'What's that you're saying about murder?' asked Mrs Cheswardine as she came into the large drawing-room, carrying the supper-tray.
'Put it down here,' said her husband, referring to the supper-tray, and pointing to a little table which stood two legs off and two legs on the hearth-rug.
'That apron suits you immensely,' murmured Woodruff, the friend of the family, as he stretched his long limbs into the fender towards the fire, farther even than the long limbs of Cheswardine. Each man occupied an easy-chair on either side of the hearth; each was very tall, and each was forty.
Mrs Cheswardine, with a whisk infinitely graceful, set the tray on the table, took a seat behind it on a chair that looked like a toddling grand-nephew of the arm-chairs, and nervously smoothed out the apron.

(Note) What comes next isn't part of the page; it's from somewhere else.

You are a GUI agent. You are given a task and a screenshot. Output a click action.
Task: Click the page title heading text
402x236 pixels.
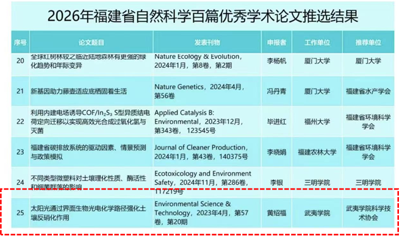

As a matter of fact, the apron did suit her immensely. It is astounding, delicious, adorable, the effect of a natty little domestic apron suddenly put on over an elaborate and costly frock, especially when you can hear the rustle of a silk petticoat beneath, and more especially when the apron is smoothed out by jewelled fingers. Every man knows this. Every woman knows it. Mrs Cheswardine knew it. In such matters Mrs Cheswardine knew exactly what she was about. She delighted, when her husband brought Woodruff in late of a night, as he frequently did after a turn at the club, to prepare with her own hands—the servants being in bed—a little snack of supper for them. Tomato sandwiches, for instance, miraculously thin, together with champagne or Bass. The men preferred Bass, naturally, but if Mrs Cheswardine had a fancy for a sip of champagne out of her husband's tumbler, Bass was not forthcoming.
Tonight it was champagne.
Woodruff opened it, as he always did, and involuntarily poured out a libation on the hearth, as he almost always did. Good-natured, ungainly, long-suffering men seldom achieve the art of opening champagne.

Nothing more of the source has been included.